— Required work —
In the listing below, find the line containing "This screenshot has width=1568, height=716." and the line containing "Task: Toggle visibility of Grid layer". Repeat exactly those two lines and every line between them, nothing more.

— Provided records —
——
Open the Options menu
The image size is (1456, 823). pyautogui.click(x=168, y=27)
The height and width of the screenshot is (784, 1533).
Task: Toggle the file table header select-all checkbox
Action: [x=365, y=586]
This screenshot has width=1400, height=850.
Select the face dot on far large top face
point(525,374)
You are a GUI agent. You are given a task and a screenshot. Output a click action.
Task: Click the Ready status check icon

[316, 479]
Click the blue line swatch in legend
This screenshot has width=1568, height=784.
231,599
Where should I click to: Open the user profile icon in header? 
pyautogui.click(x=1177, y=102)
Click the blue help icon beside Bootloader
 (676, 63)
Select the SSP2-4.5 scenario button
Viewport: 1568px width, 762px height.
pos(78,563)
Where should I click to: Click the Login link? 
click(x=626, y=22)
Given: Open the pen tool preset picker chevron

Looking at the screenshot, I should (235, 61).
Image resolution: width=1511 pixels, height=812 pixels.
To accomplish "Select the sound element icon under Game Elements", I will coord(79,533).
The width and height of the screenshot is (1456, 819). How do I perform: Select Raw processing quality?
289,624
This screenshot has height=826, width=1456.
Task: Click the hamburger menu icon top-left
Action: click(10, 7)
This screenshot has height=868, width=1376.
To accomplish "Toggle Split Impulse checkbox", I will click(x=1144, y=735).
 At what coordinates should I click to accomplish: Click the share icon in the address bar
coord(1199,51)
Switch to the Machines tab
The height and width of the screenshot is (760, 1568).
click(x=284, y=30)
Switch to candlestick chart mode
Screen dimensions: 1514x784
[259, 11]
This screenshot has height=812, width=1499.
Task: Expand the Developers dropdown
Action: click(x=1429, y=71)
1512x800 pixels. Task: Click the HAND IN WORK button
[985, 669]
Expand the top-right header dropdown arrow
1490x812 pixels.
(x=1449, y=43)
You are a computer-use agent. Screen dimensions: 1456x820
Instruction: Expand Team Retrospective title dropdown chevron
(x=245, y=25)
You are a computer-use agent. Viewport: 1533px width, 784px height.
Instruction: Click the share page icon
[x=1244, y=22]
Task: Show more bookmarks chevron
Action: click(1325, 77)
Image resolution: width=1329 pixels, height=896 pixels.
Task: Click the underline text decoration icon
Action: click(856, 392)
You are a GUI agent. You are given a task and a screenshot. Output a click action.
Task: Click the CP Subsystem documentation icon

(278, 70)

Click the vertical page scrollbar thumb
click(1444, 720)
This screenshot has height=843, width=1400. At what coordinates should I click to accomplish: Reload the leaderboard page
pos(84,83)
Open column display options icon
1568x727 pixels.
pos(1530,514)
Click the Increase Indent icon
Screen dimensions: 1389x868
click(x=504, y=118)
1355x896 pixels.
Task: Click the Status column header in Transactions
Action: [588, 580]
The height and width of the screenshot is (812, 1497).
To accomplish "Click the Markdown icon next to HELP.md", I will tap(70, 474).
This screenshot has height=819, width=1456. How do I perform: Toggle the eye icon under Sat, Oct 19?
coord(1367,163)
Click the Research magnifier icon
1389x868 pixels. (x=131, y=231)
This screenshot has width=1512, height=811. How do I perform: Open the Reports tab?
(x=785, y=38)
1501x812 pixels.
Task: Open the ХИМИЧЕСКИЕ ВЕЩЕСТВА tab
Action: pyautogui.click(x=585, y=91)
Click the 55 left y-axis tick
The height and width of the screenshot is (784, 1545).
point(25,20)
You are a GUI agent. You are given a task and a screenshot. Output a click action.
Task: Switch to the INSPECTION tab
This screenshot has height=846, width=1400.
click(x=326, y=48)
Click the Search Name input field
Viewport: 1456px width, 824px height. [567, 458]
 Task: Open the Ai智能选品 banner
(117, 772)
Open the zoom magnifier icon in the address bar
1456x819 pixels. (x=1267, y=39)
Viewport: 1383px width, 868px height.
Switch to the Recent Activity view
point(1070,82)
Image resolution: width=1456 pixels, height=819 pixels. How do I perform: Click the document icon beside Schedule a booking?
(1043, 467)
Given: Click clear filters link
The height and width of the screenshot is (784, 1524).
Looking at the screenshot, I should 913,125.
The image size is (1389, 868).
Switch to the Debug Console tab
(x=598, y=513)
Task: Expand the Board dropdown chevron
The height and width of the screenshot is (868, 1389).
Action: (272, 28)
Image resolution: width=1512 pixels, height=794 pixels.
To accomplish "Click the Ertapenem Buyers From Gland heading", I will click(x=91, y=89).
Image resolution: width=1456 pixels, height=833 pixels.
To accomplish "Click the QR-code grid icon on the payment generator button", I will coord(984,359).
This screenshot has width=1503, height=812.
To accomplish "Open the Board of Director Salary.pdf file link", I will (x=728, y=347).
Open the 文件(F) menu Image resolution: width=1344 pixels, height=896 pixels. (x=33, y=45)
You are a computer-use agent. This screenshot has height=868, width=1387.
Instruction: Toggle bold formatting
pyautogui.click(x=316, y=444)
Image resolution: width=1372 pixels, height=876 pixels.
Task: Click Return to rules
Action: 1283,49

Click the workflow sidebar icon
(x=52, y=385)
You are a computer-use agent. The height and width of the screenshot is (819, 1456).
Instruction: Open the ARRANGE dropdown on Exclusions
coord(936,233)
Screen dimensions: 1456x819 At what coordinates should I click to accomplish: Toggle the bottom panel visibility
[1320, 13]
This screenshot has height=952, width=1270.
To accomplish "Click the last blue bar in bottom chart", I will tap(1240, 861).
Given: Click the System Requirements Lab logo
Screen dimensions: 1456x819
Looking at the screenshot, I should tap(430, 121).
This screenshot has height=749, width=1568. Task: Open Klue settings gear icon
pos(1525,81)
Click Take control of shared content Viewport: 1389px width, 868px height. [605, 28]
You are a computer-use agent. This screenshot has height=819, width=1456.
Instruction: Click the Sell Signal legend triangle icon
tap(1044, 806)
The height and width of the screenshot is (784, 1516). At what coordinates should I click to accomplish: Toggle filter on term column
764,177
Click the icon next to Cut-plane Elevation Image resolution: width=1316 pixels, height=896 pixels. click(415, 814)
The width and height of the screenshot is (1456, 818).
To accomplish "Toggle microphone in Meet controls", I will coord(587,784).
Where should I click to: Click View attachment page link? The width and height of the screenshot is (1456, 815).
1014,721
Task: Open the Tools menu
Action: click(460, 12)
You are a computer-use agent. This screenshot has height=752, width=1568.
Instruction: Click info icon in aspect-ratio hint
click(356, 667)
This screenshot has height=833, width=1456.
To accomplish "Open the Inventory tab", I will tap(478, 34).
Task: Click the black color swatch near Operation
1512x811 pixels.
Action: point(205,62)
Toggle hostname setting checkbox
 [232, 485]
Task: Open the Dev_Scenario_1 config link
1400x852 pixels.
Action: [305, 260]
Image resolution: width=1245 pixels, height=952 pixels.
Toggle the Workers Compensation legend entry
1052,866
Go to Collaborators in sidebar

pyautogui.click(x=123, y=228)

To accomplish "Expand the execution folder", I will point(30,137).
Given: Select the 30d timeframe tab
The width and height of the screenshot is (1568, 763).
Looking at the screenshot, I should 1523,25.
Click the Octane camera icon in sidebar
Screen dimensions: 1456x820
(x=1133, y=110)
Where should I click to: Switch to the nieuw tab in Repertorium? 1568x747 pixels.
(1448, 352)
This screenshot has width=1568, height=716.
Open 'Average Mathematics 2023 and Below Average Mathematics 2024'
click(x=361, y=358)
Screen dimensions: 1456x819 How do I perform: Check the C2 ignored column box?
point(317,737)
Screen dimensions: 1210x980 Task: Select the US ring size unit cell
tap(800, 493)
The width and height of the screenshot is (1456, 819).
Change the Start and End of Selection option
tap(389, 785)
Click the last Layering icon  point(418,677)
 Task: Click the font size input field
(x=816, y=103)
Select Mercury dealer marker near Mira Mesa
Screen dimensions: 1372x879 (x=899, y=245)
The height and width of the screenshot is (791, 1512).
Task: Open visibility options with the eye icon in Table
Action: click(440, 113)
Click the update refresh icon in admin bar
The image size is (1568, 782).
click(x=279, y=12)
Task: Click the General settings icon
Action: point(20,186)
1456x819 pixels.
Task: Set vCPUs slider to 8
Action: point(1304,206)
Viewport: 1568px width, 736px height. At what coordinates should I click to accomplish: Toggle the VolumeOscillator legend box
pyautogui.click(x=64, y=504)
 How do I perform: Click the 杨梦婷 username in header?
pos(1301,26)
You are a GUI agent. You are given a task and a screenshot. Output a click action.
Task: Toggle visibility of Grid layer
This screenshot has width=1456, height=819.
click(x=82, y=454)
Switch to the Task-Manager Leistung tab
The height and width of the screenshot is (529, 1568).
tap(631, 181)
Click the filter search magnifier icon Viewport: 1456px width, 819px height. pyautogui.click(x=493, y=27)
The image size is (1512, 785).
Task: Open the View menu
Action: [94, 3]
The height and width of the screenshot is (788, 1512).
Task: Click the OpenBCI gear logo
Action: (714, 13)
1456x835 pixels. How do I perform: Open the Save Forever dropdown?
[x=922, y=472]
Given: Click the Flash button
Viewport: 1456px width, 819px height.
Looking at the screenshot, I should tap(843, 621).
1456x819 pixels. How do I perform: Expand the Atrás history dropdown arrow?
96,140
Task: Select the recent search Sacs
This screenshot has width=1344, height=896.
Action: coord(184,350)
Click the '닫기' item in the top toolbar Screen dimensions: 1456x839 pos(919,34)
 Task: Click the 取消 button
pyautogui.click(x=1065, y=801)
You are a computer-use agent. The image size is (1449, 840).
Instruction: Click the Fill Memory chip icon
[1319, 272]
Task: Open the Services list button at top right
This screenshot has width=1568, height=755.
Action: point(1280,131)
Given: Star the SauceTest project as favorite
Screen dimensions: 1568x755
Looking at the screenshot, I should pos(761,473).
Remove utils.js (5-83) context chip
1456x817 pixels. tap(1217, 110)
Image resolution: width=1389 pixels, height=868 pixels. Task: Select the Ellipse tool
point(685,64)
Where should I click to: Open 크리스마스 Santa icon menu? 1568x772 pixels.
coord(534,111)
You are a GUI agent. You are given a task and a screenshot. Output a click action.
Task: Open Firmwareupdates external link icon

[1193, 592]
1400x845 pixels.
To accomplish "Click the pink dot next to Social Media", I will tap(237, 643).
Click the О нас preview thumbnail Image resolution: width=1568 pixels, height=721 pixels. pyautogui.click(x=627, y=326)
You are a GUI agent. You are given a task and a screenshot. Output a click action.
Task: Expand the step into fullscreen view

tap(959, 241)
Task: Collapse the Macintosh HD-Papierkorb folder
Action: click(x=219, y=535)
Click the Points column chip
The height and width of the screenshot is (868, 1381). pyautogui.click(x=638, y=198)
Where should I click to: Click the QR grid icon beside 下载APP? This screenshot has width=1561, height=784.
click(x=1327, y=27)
——
— Output of the task —
This screenshot has width=1568, height=716.
Open 'Average Mathematics 2023 and Below Average Mathematics 2024'
click(x=361, y=358)
Screen dimensions: 1456x819 How do I perform: Check the C2 ignored column box?
point(317,737)
Screen dimensions: 1210x980 Task: Select the US ring size unit cell
tap(800, 493)
The width and height of the screenshot is (1456, 819).
Change the Start and End of Selection option
tap(389, 785)
Click the last Layering icon  point(418,677)
 Task: Click the font size input field
(x=816, y=103)
Select Mercury dealer marker near Mira Mesa
Screen dimensions: 1372x879 (x=899, y=245)
The height and width of the screenshot is (791, 1512).
Task: Open visibility options with the eye icon in Table
Action: click(440, 113)
Click the update refresh icon in admin bar
The image size is (1568, 782).
click(x=279, y=12)
Task: Click the General settings icon
Action: point(20,186)
1456x819 pixels.
Task: Set vCPUs slider to 8
Action: point(1304,206)
Viewport: 1568px width, 736px height. At what coordinates should I click to accomplish: Toggle the VolumeOscillator legend box
pyautogui.click(x=64, y=504)
 How do I perform: Click the 杨梦婷 username in header?
pos(1301,26)
You are a GUI agent. You are given a task and a screenshot. Output a click action.
Task: Toggle visibility of Grid layer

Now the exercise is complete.